### WHAT THE EXERCISE ASKS
In the comment on fuel taxes below, how much more expensive per gallon would fuel become with an extra tax of $100 per ton of CO2 emissions?

Upstream is much easier to manage and collect, down stream tends to be difficult (read as expensive with lots of failure points) to administer. Likewise, it would be very difficult to insure that such a downstream tax was made revenue neutral.
I feel we're talking completely different notions. What you say is more a practical system to within-the-rules counterbalance tariffs on national emissions.
Personally, I find offensive the lack of a strong tax on vehicle fuels in the United States like most of the rest of the world has (please, other people, don't reply to this with lame examples of equally lame taxes on gasoline; read thoroughly). For instance, an
extra tax of 100$ per ton or CO2 emissions on gasoline and air gasoline, means fuel 1$ more expensive per gallon, and an overall collection of 350 G$ -taking a 7% drop in consumption-.
If that is to be distributed by cheques addressed to citizen in a robinhoodesque way, I doubt it. I also oppose to additional taxes. Much of those 350 G$ should be distributed as tax relief, or social contribution relief.

### DATASET CONTENT

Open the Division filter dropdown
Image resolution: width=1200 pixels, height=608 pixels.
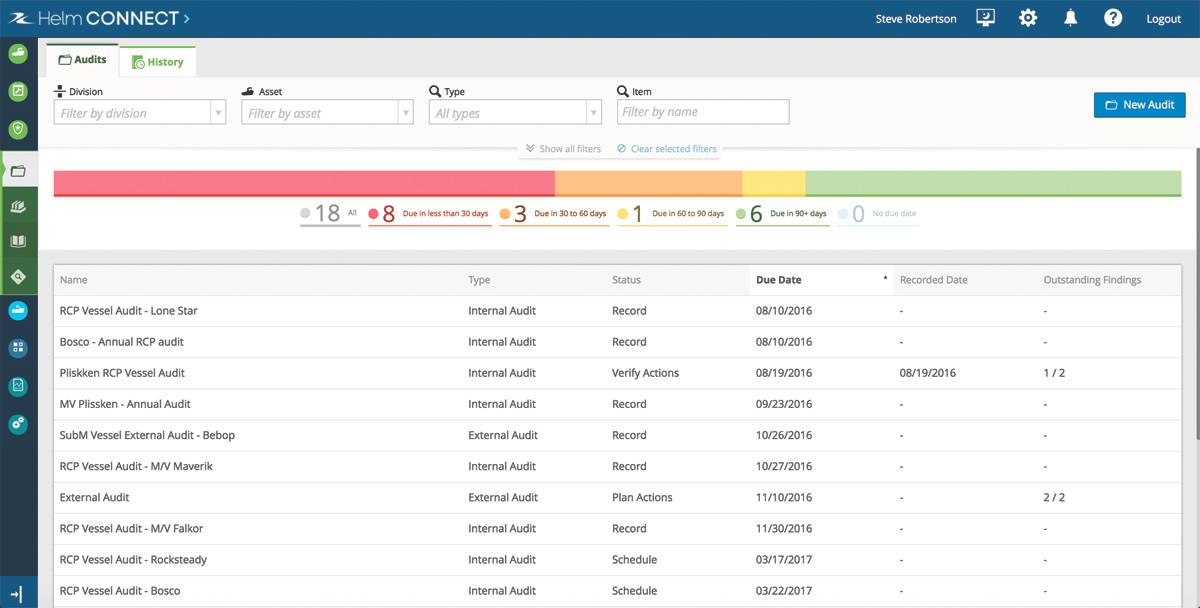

### RESPONSE TO THE TASK
Fuel would cost $1 more per gallon.